Blind Willie McTell: Last Session


BLIND WILLIE McTELL: LAST SESSION (1956; 1961)

1) Baby, It Must Be Love; 2) The Dying Crapshooter's Blues; 3) Don't Forget It; 4) Kill It Kid; 5) That Will Never Happen No More; 6) Goodbye Blues; 7) Salty Dog; 8) Early Life; 9) Beedle Um Bum; 10) A Married Man's A Fool; 11) A To Z Blues; 12) Wabash Cannonball; 13) Pal Of Mine.

Blind Willie died of a stroke in 1959, after having served a couple years as preacher in one of Atlanta's churches; so we are rather lucky to have this disc, the results of a homebrewn session re­corded in the home of an Atlanta record store manager in 1956. Long out of favor with record studios, Willie seems to have been simply playing on street corners, when he got this last chance to leave another trace of himself for mankind — captured on a simple tape recorder, but in surpri­singly good quality (the store manager must have been a good technician). Even more surprising is that Willie himself was in pretty good quality on that day: there is hardly a moment during these thirty minutes where you'd get the impression of wallowing in unsurmountable misery.

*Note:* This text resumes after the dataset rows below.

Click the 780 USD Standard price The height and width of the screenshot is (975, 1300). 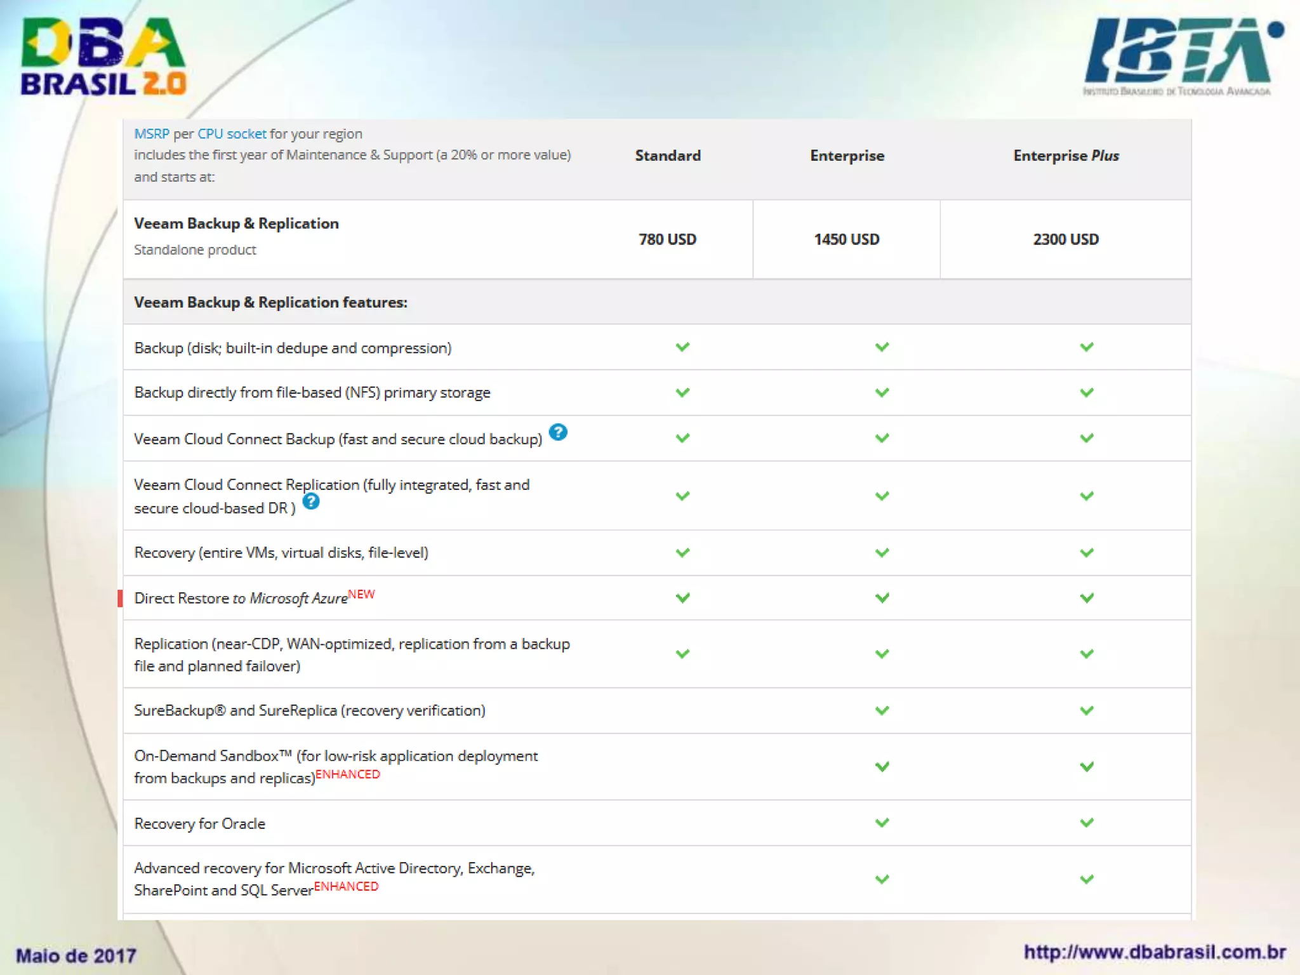point(667,239)
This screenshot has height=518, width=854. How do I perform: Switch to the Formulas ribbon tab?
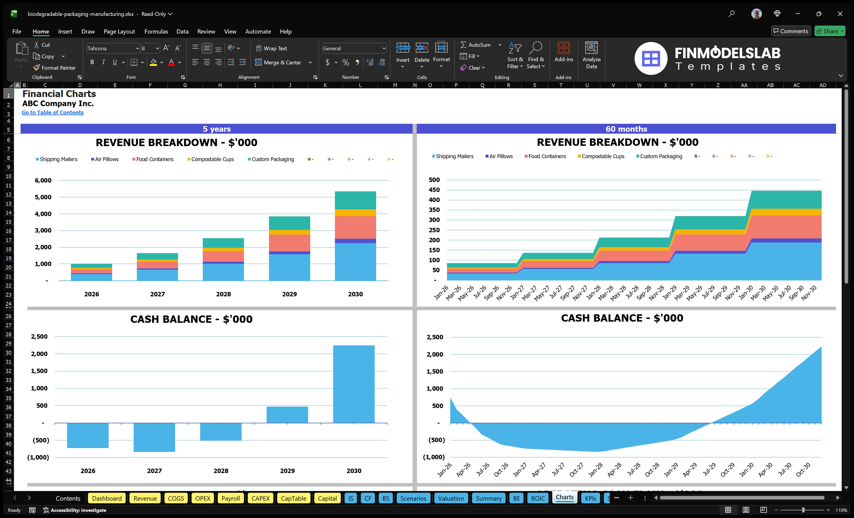tap(156, 31)
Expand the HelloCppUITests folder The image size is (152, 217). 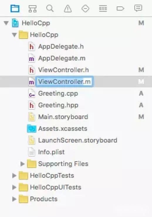point(14,187)
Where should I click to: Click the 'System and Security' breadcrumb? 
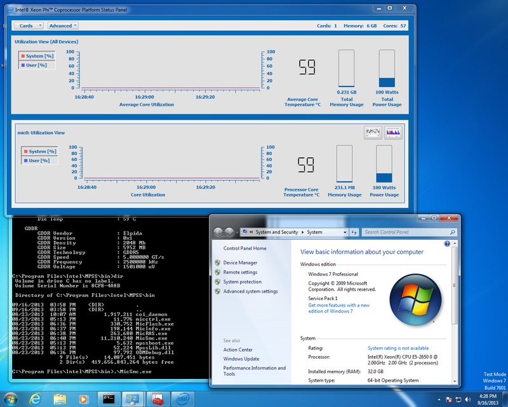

In fact, I'd even go as far as notice that even his voice is in slightly better shape than it is on the 1949 recordings: it reflects the expected age-caused deepening / lowering, but there are no shades of hoarseness whatsoever — and he definitely does not sound like a fifty-eight year old here, bent with age, worries, alcoholism, and public rejection.

This might be the only reason why one would want to take a listen to this Last Session: most of the songs are either re-recordings of earlier stuff, or sound close enough to the early stuff to be in­terpreted as re-recordings. Interestingly, he concentrates here mostly on uptempo dance or «joke» numbers — except for ʽDyin' Crapshooter Bluesʼ, preceded by a long story about how the writing of the song was based on real life events, and the melancholic blues sermon of ʽA Married Man's A Foolʼ, almost everything else is in the jiggly-funny way of things, and that's good — we have concentrated on old bluesmen singing about their troubles way too much to properly notice the other side of the mirror.

So, overall, this album does not make much sense or bring on much enjoyment outside the con­text, but it is an extremely important last chapter in the story of the life of one William Samuel McTier, who did not quite live such a life of bluesy mystery as Bob Dylan would have one be­lieve, but whose real life and achievements, once you contrast them with the life and achieve­ments of his peers, might actually seem all the more intriguing by their relative lack of intrigue. The man led a decent, quiet life with a well-balanced ratio of joy and sadness where joy would always be coming out on top in the end. Hell of a healthy attitude, I'd say.